→ **GIVEN INFORMATION**
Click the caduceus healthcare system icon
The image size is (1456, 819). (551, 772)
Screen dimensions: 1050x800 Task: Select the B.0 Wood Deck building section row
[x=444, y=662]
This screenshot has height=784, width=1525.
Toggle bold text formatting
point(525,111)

* * *

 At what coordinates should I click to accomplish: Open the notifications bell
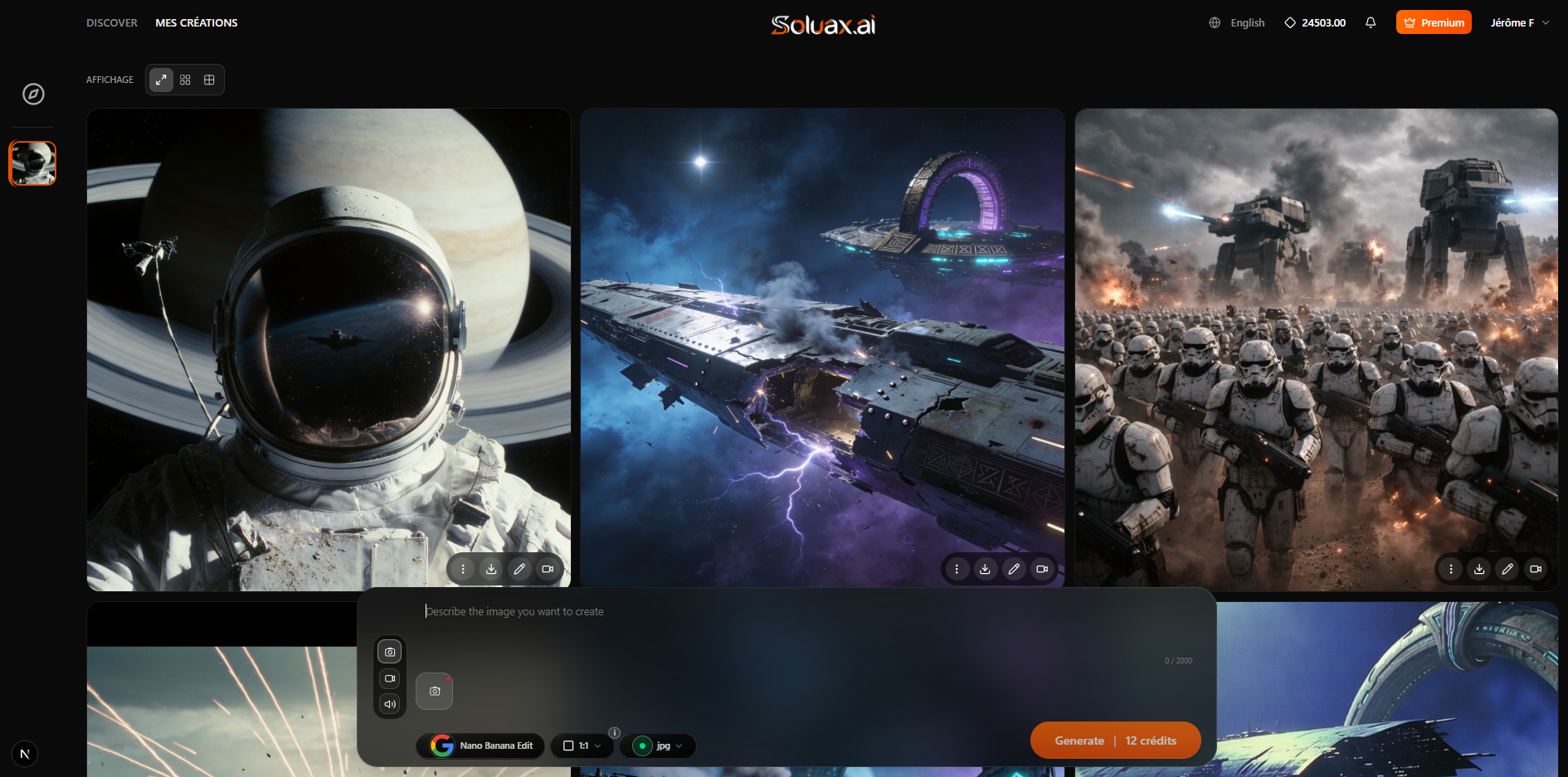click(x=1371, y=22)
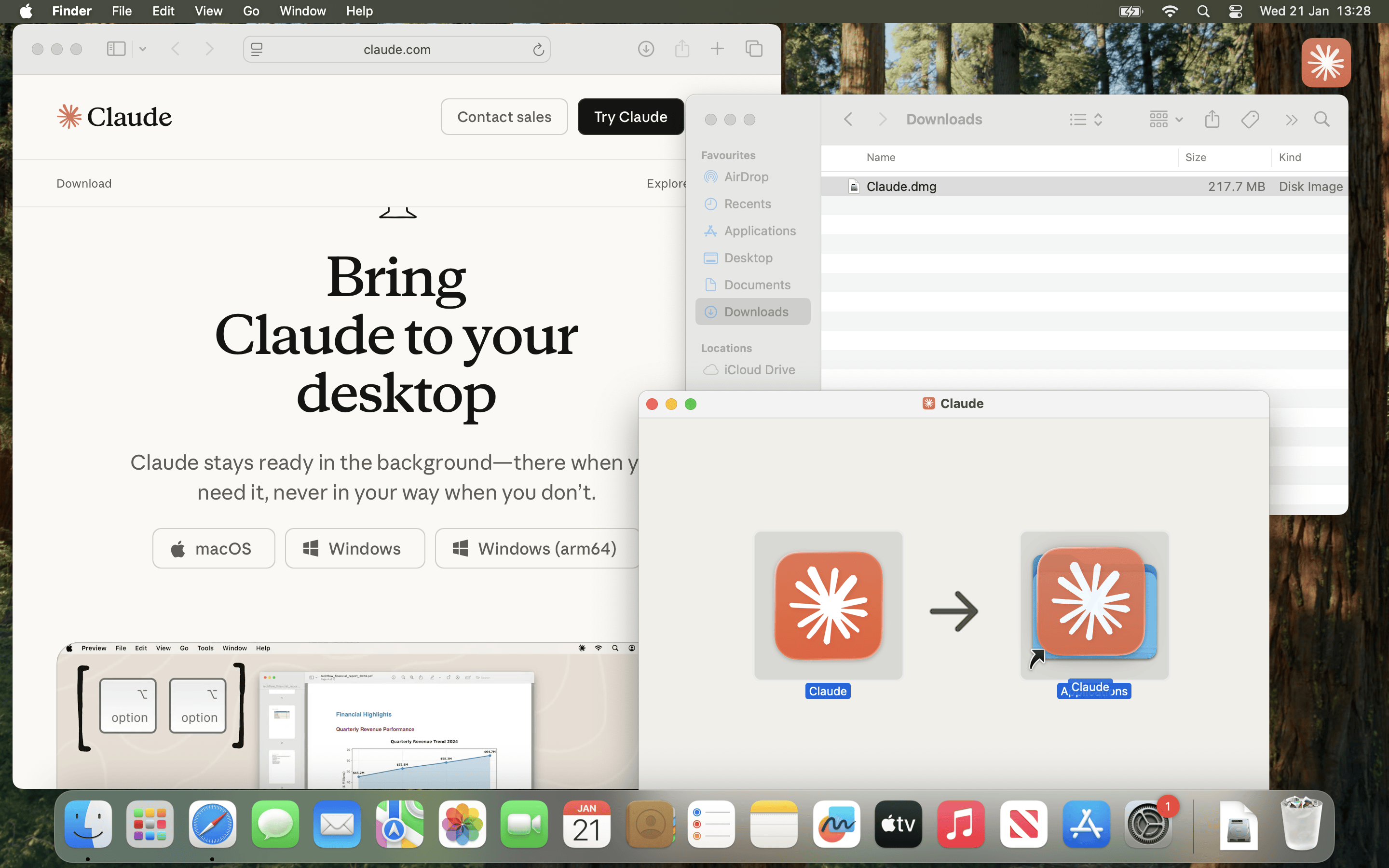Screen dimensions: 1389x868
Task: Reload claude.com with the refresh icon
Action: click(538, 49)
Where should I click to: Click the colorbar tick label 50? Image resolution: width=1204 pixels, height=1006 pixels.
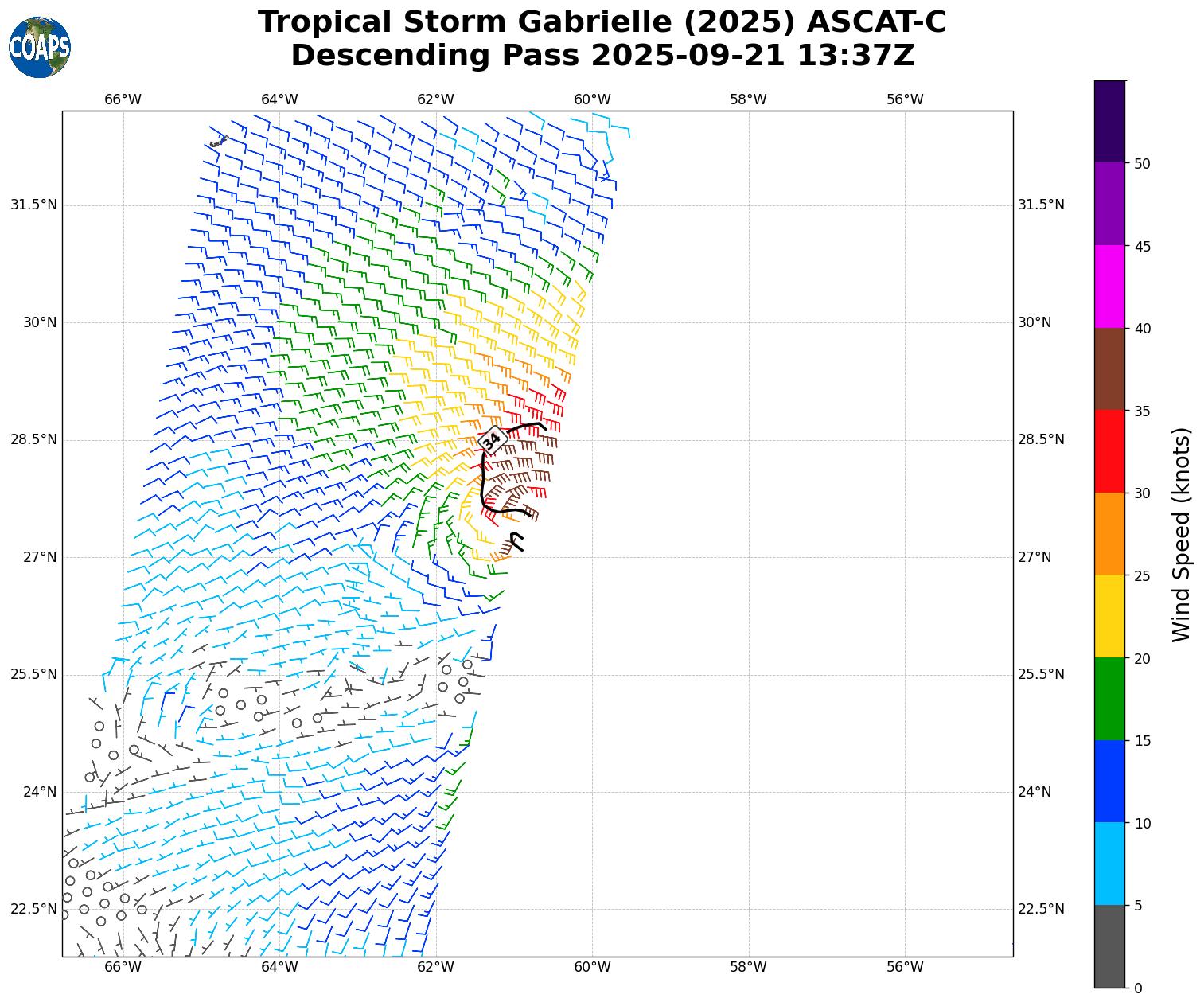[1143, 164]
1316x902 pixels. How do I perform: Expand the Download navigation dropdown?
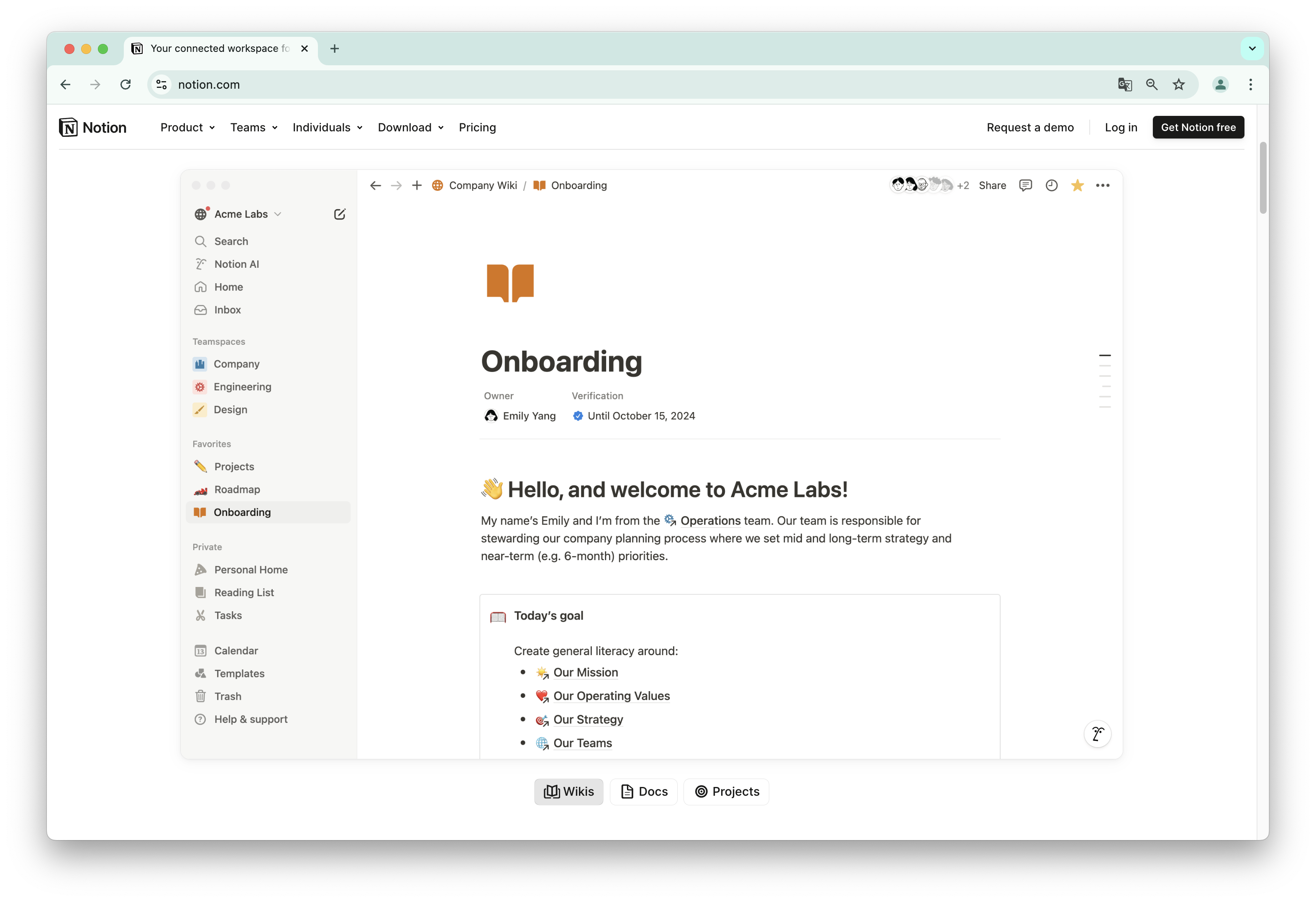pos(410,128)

==

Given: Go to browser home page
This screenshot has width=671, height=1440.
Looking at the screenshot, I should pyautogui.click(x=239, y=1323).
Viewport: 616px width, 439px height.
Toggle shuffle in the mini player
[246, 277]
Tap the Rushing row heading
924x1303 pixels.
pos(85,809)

→ **THE TASK**
Edit the material from the line that has "Screen dimensions: 1050x800" through the line that has "point(525,111)" by changing "bold" to "italic", leaving everything else unchanged, and return only those lines.

→ **IN RESPONSE**
Screen dimensions: 1050x800 Task: Select the B.0 Wood Deck building section row
[x=444, y=662]
This screenshot has height=784, width=1525.
Toggle italic text formatting
point(525,111)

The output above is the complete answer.